The get_completion method provides a convenient way to get a single completion from the LLM using a system prompt and user prompt. This is useful for simple, one-off queries that don’t require the full complexity of the batch processing interface.

from lotus.models import LM

lm = LM(model="gpt-4o")

# Basic usage
system_prompt = "You are a helpful assistant."
user_prompt = "What is the capital of France?"

response = lm.get_completion(
    system_prompt=system_prompt,
    user_prompt=user_prompt
)
print(response)  # "The capital of France is Paris."

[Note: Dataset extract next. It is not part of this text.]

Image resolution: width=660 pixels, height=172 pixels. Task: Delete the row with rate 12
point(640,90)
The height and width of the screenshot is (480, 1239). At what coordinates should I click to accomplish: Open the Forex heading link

The method also supports structured output using Pydantic models:

from pydantic import BaseModel
from lotus.models import LM

class CityInfo(BaseModel):
    name: str
    country: str
    population: int

lm = LM(model="gpt-4o")

response = lm.get_completion(
    system_prompt="You are a geography expert.",
    user_prompt="Tell me about Paris, France",
    response_format=CityInfo
)
print(response.name)  # "Paris"
print(response.country)  # "France"

Parameters:

system_prompt (str): The system message that sets the context and behavior for the LLM
user_prompt (str): The user’s query or instruction
show_progress_bar (bool, optional): Whether to show a progress bar during processing. Defaults to True.
progress_bar_desc (str, optional): Description for the progress bar. Defaults to “Processing uncached messages”.
response_format (BaseModel | None, optional): Pydantic model class for structured output. When provided, the response will be parsed and validated according to the model schema.
**kwargs: Additional arguments passed to the underlying LLM API (e.g., temperature, max_tokens)

Returns:

When response_format is None: Returns a string containing the LLM’s response
When response_format is provided: Returns an instance of the specified Pydantic model

Note: This method is a convenience wrapper around the main __call__ method and supports all the same features including caching, rate limiting, and usage tracking.